* WHAT NEEDS TO BE DONE: Starting at the top of the entries below, set down every line exactly, please, until you reach the line with "Tìm Kiếm (1215, 168)", which is included too.

━━━━━━━━━━━━━━━━━━━━━━━━━━━━━━

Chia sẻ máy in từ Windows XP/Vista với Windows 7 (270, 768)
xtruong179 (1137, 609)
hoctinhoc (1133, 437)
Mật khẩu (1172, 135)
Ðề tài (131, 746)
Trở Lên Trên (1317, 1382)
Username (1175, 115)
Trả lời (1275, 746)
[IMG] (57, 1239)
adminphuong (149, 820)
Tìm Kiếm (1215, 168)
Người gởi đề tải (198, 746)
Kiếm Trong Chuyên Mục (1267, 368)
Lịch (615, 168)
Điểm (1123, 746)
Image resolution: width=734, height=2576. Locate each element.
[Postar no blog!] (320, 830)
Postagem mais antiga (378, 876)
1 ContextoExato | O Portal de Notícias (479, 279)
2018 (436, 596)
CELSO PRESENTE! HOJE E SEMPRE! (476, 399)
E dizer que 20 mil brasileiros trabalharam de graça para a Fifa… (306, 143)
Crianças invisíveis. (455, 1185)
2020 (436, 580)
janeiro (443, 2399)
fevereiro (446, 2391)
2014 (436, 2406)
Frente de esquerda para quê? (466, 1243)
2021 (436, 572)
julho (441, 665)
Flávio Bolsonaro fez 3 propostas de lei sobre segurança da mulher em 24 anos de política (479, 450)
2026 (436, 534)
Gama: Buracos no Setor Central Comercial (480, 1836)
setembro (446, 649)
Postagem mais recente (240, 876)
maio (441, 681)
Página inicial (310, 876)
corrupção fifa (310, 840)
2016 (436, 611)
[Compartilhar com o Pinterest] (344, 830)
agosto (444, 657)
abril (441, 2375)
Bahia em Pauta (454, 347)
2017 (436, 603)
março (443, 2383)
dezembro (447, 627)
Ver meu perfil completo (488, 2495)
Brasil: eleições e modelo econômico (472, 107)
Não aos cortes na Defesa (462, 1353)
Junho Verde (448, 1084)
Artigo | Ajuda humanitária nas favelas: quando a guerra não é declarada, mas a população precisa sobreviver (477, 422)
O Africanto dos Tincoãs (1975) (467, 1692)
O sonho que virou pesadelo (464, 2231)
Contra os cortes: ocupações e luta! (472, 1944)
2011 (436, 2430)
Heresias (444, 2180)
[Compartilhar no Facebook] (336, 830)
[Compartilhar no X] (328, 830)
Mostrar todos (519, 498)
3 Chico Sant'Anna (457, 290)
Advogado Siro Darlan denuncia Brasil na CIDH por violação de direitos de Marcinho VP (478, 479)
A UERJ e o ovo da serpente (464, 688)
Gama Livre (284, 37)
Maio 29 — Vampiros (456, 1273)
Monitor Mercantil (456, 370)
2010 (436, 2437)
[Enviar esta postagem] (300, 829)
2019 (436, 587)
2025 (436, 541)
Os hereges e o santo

━━━━━━━━━━━━━━━━━━━━━━━━━━━━━━

* ANSWER FOR THIS EXERCISE:
Chia sẻ máy in từ Windows XP/Vista với Windows 7 (270, 768)
xtruong179 (1137, 609)
hoctinhoc (1133, 437)
Mật khẩu (1172, 135)
Ðề tài (131, 746)
Trở Lên Trên (1317, 1382)
Username (1175, 115)
Trả lời (1275, 746)
[IMG] (57, 1239)
adminphuong (149, 820)
Tìm Kiếm (1215, 168)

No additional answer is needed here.